Let’s try a simple example:

var squares = [1,2,3,4].map((item) => {return item * item})

This code squares each of the numbers in the array, and sets squares to have as a value the array of newly-created squares.

Notice too how by passing a function into the map function, we create a new scope for each iteration? This is how JavaScript has long dealt with the challenge of functional scope - by using functions!

Reduce

The reduce pattern also operates on a list, but it reduces the list to a single result. In JavaScript, it is implemented with the array’s reduce() method. The method takes two arguments - a reducer function and an initial accumulator value. Each time the reduce function iterates, it performs an operation on the currently iterated item and the accumulator. The accumulator is then passed forward to the next iteration, until it is returned at the end.

The function supplied to reduce has four arguments - the current accumulator value, the current iterated item, the item’s index, and the original array. As with map(), we can leave out the last two arguments if we don’t need to use them.
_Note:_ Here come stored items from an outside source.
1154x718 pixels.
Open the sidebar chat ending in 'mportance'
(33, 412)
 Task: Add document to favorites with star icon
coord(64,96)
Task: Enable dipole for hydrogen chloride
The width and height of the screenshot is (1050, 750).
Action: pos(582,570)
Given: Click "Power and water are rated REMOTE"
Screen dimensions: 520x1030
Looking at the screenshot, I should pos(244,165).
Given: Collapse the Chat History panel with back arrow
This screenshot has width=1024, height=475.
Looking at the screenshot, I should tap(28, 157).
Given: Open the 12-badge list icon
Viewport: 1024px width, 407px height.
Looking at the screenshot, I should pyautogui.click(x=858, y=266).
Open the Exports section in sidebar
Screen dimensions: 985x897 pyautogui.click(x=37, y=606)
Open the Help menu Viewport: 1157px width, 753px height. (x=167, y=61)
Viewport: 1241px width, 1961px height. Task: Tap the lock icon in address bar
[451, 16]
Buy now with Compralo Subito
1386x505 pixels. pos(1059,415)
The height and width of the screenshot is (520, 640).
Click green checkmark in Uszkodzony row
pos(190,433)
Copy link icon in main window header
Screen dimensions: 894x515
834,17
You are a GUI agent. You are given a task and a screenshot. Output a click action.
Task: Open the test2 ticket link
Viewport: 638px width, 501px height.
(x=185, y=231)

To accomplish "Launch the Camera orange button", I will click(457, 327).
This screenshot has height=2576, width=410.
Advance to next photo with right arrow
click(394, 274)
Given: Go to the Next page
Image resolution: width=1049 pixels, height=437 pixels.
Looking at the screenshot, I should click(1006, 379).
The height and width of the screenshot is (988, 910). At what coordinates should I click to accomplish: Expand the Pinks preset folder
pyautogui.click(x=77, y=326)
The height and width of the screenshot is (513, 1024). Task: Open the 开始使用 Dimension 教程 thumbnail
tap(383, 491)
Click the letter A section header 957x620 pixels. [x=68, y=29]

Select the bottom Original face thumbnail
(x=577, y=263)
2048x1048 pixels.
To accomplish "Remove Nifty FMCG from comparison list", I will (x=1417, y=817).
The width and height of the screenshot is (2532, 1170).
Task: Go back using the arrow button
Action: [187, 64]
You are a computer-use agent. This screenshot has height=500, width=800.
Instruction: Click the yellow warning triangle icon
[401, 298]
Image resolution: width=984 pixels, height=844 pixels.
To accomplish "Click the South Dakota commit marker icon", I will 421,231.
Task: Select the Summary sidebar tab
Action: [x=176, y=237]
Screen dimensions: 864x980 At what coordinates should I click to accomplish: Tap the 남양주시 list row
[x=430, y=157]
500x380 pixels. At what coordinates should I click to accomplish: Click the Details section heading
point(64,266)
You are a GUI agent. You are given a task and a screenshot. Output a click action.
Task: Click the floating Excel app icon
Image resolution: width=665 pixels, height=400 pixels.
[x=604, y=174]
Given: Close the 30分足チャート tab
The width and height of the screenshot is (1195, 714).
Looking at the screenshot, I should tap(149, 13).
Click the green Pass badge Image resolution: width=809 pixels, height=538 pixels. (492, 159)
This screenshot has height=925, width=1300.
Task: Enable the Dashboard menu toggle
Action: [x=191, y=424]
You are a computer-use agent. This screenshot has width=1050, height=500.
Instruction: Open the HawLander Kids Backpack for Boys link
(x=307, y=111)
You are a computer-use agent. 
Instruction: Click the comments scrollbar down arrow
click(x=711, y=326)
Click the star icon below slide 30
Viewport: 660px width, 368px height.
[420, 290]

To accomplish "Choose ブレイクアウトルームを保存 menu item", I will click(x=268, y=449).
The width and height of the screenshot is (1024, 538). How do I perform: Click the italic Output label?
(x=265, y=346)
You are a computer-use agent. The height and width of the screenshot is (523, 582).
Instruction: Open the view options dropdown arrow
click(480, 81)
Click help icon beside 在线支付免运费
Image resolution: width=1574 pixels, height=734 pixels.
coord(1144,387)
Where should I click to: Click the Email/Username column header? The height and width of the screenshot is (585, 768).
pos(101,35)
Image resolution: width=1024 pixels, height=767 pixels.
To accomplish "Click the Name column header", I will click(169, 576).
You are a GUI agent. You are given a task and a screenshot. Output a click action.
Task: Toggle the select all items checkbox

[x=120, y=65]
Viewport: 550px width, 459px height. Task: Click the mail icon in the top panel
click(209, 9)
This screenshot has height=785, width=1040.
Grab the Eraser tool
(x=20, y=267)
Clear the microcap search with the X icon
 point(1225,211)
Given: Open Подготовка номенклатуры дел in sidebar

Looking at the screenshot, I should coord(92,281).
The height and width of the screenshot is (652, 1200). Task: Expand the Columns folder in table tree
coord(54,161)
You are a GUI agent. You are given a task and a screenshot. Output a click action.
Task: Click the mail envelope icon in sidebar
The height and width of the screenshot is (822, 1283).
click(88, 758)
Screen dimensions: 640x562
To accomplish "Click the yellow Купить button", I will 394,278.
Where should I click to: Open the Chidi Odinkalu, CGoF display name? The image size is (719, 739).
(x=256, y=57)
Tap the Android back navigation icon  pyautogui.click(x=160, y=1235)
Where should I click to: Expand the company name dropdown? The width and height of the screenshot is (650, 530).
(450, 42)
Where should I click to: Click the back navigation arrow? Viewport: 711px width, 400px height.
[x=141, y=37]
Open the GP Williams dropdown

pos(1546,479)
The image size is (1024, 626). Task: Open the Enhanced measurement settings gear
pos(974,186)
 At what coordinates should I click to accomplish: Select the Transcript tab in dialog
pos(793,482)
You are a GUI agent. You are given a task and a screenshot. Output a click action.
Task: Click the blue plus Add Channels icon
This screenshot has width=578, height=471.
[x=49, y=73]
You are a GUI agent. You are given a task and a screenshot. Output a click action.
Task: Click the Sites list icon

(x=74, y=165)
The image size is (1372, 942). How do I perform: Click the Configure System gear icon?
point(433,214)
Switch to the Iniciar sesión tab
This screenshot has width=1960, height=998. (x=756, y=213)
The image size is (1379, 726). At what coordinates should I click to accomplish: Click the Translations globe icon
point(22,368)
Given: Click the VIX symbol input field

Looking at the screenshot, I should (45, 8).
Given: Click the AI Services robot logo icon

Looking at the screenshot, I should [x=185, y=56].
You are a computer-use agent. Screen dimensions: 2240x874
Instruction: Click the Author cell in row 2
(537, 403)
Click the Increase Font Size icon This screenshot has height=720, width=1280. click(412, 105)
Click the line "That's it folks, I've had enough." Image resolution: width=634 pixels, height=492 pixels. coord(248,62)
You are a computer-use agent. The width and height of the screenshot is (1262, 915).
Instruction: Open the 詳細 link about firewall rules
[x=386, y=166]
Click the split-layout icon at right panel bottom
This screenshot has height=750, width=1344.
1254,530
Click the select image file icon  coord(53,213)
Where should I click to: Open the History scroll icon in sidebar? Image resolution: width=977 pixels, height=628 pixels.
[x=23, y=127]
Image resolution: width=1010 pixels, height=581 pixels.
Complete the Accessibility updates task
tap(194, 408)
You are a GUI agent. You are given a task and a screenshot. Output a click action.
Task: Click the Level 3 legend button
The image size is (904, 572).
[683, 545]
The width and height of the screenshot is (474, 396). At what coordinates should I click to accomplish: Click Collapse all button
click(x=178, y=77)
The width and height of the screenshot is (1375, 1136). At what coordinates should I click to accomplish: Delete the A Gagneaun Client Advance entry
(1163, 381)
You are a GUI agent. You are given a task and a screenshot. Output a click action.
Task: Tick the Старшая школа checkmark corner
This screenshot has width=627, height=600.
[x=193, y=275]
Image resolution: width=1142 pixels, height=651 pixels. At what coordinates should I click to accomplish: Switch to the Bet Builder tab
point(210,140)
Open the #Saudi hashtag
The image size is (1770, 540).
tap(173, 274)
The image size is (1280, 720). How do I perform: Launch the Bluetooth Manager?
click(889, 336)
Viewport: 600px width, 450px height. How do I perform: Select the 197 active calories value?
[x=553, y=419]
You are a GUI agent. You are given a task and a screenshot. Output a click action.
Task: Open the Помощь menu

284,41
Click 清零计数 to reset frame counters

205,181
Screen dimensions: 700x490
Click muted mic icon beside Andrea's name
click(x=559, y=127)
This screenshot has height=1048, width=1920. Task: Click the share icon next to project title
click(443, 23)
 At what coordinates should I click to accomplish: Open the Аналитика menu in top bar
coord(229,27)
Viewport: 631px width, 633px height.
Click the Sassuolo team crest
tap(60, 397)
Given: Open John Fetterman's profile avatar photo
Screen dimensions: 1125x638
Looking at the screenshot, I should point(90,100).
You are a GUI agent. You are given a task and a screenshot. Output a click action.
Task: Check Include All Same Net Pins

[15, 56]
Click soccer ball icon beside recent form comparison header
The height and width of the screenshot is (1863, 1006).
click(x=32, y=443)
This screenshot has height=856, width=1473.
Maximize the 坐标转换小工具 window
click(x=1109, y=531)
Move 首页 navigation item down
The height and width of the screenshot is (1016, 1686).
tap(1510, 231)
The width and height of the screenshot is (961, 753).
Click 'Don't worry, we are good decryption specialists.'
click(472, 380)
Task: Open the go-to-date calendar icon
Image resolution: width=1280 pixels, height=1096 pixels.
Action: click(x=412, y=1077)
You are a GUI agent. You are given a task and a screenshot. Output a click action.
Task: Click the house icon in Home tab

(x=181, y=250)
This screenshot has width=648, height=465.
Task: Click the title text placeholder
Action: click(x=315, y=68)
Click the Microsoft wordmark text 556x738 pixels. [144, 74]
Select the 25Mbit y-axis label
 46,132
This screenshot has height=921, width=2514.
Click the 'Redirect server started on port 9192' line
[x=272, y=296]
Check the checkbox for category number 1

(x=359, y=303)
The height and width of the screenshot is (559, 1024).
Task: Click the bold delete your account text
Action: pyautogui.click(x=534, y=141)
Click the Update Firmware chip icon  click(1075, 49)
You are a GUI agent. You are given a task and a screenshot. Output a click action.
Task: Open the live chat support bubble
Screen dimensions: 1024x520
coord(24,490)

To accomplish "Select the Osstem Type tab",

A common example of reduce() in action is to sum an array:

var sum = [1, 2, 3, 4, 5].reduce((acc, item) => {return acc + item}, 0);

We supply the initial value of the accumulator as identity for addition, 0, and each iteration the current item in the array is added to it. At the end, the final value is returned.

MapReduce

And as we said before, MapReduce is a combination of the two, i.e. we can calculate the sum of squares by combining our two examples:

var sumOfSquares = [1,2,3,4,5].map((item) => {
  return item * item
}).reduce((acc, item) => {
  return acc + item
});

Notice how we invoked the map() function on the original array, and then invoked reduce() on the returned array? This is a syntax known as method chaining, which can make for concise code. We could also have assigned each result to a variable, and then invoked the next method on that variable.